Information supplied Block Start

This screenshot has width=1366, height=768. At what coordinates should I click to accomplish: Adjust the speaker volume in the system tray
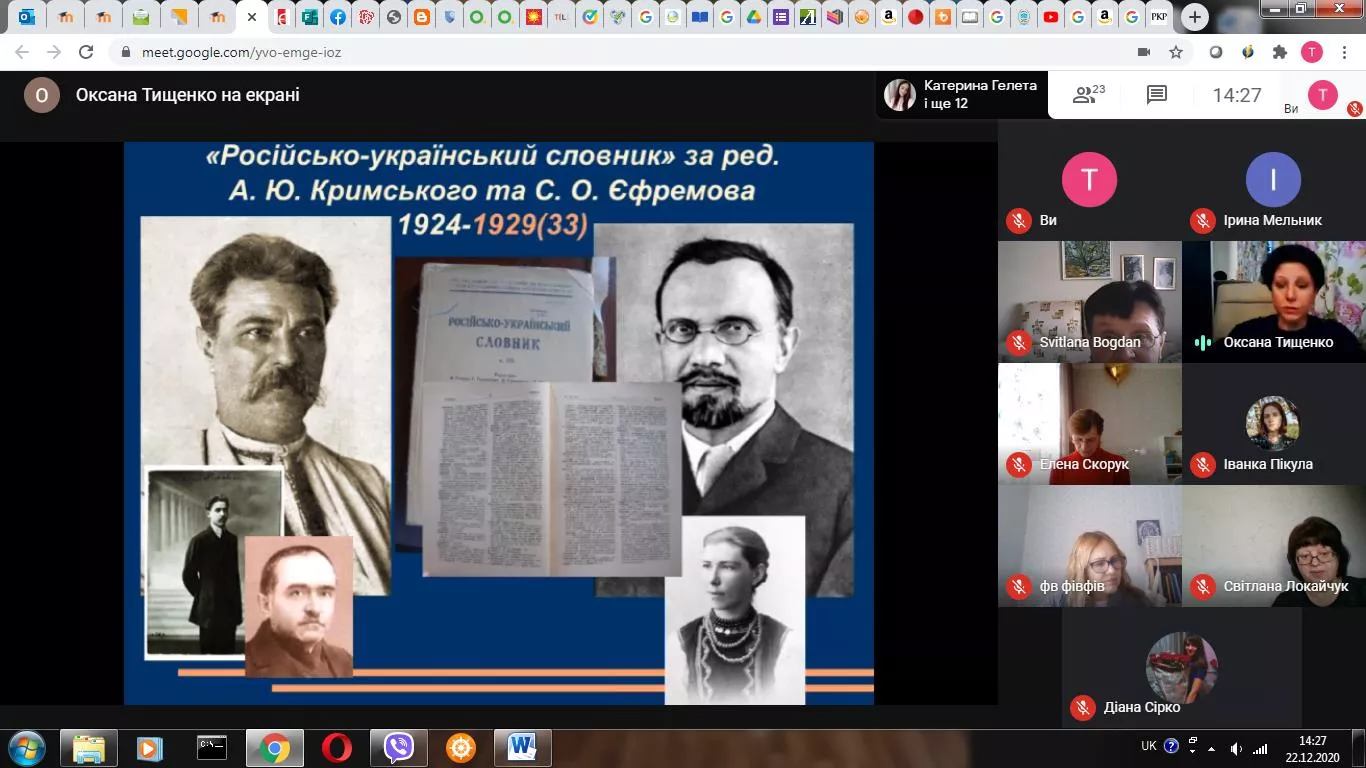[1238, 747]
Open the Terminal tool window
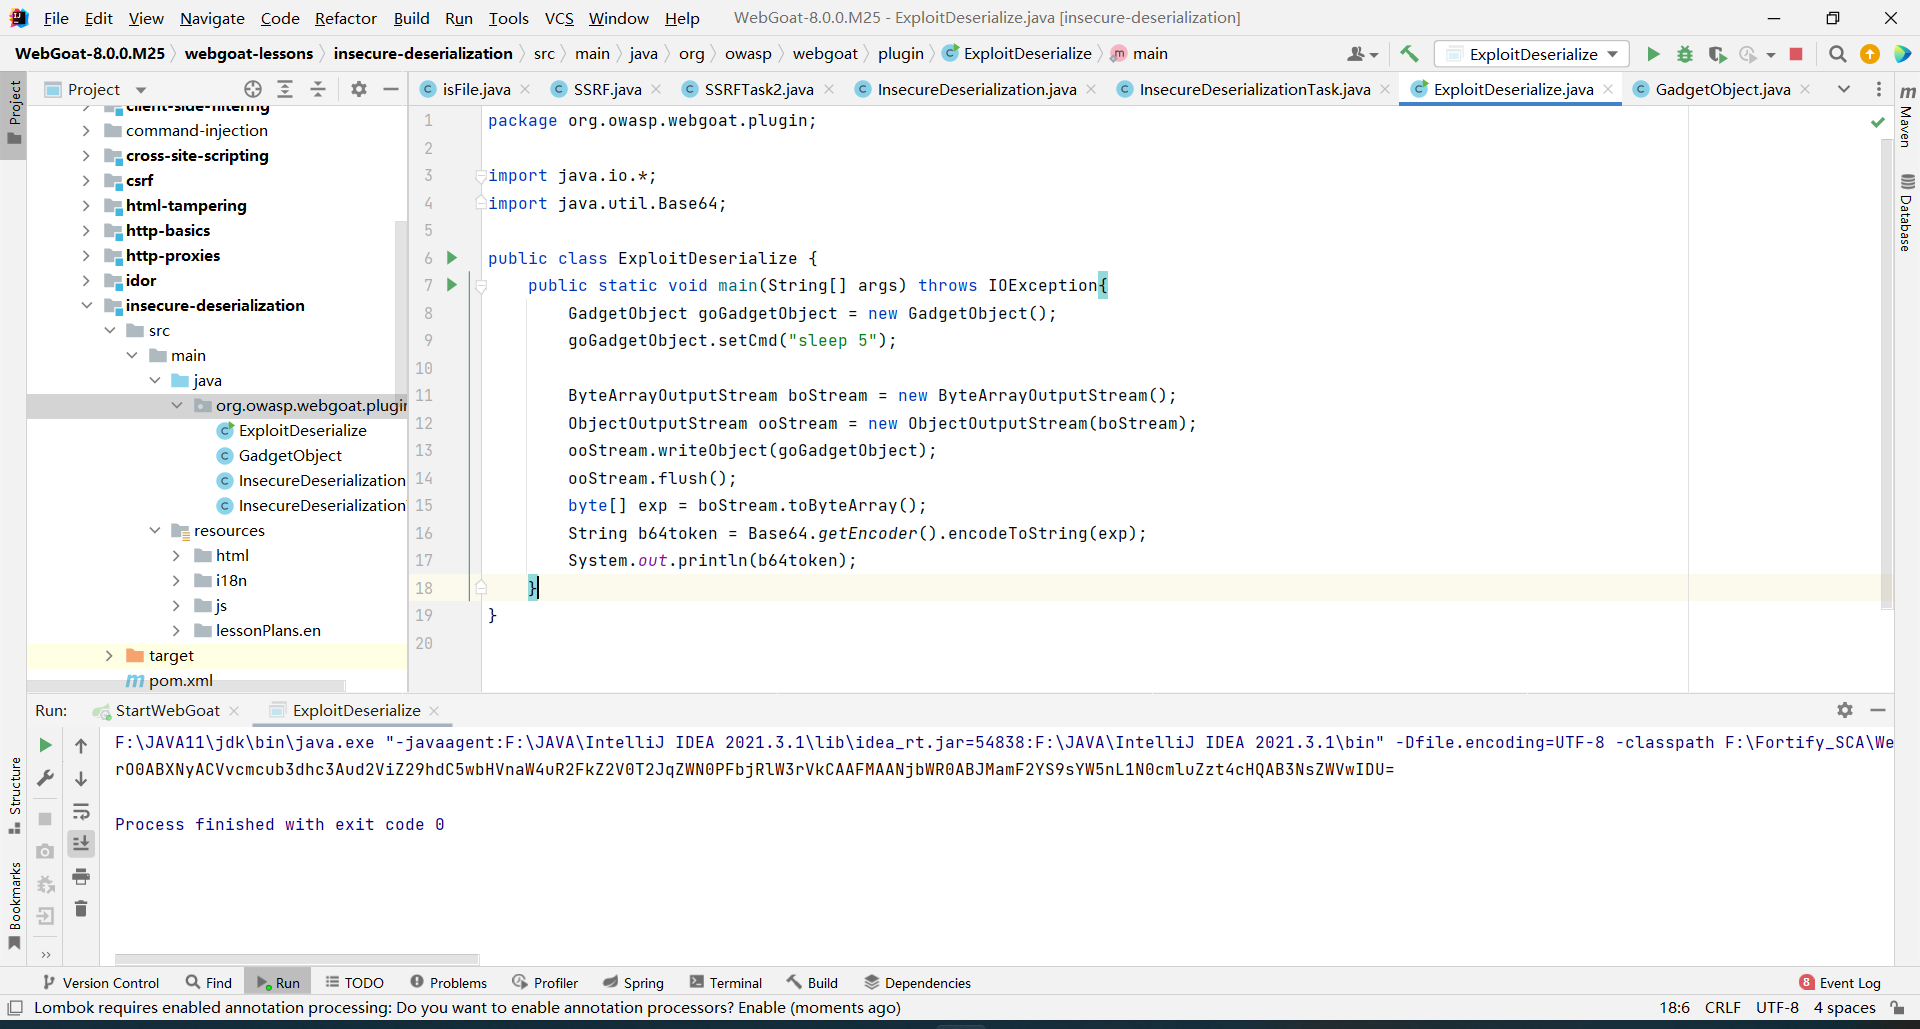Image resolution: width=1920 pixels, height=1029 pixels. coord(726,983)
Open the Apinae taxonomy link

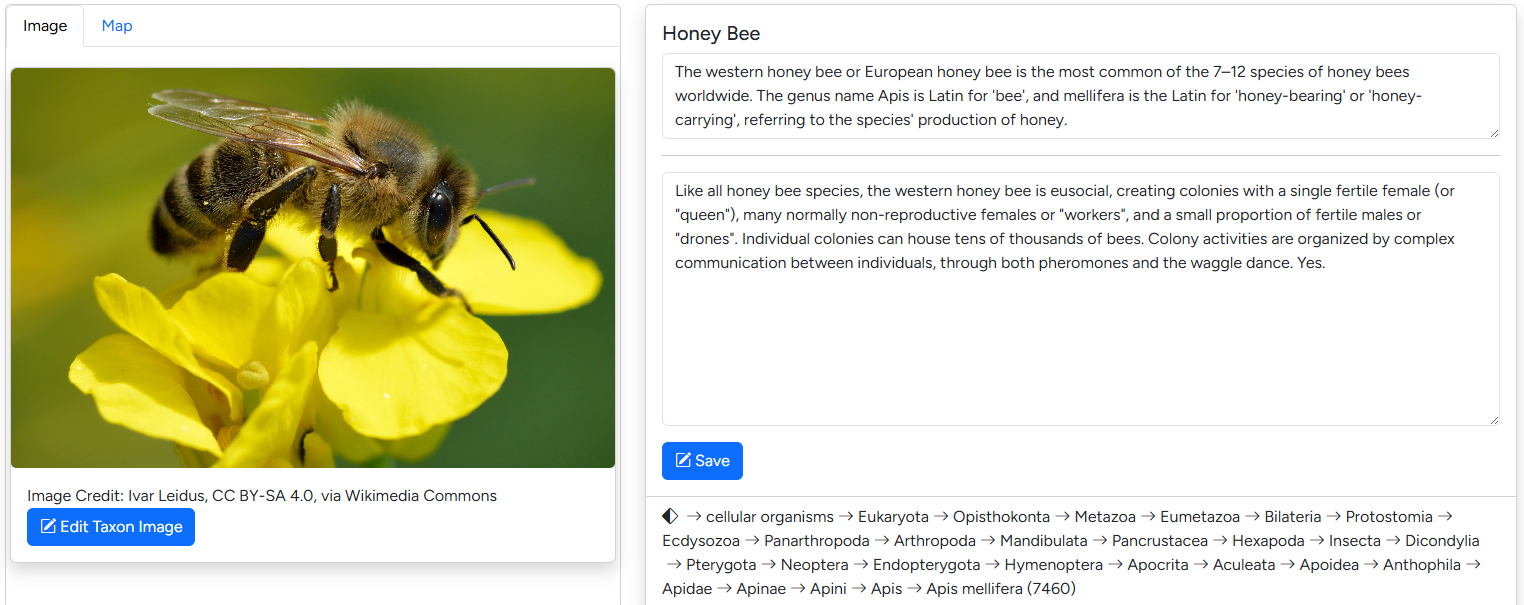coord(762,588)
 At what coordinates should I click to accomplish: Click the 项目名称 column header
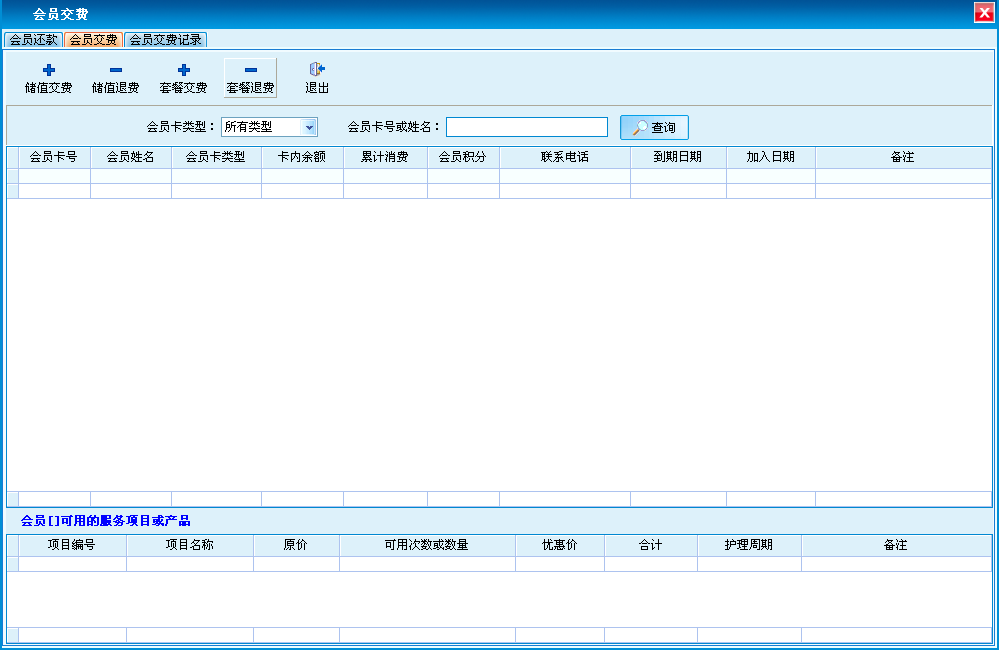point(189,545)
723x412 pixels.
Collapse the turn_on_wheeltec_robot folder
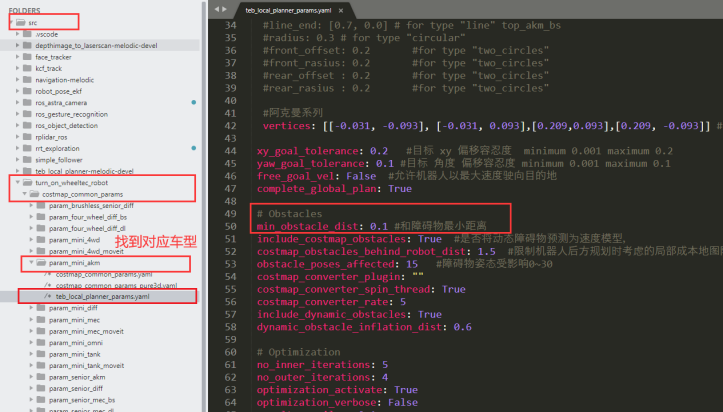point(15,183)
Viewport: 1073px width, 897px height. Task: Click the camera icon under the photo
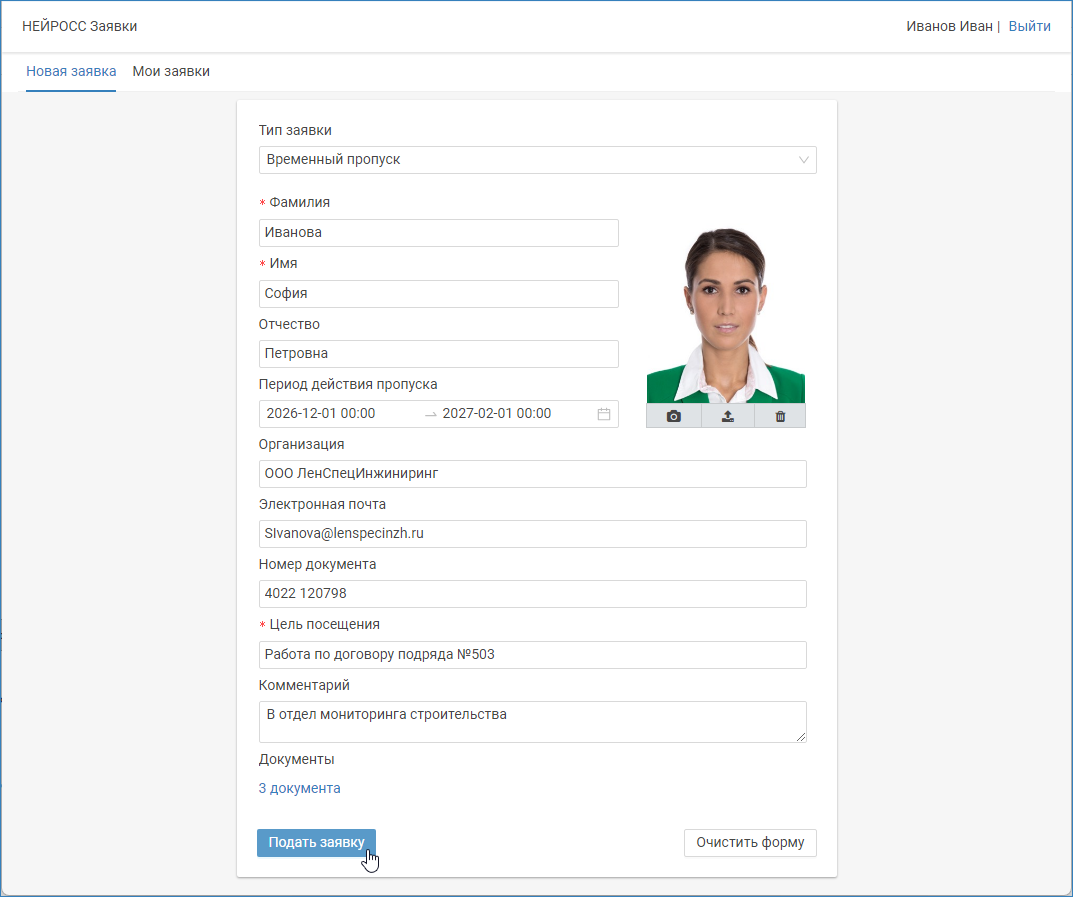(674, 416)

Information supplied Block End

▶ _Exercise_
Without any pictures, output the entries above exactly as they appear.

▶ _Response_
This screenshot has width=1366, height=768. At what coordinates should I click to accomplish: Adjust the speaker volume in the system tray
[1238, 747]
Open the Terminal tool window
Image resolution: width=1920 pixels, height=1029 pixels. coord(726,983)
Open the Apinae taxonomy link

coord(762,588)
 At what coordinates should I click to accomplish: Click the 项目名称 column header
point(189,545)
723x412 pixels.
Collapse the turn_on_wheeltec_robot folder
point(15,183)
Viewport: 1073px width, 897px height. Task: Click the camera icon under the photo
(674, 416)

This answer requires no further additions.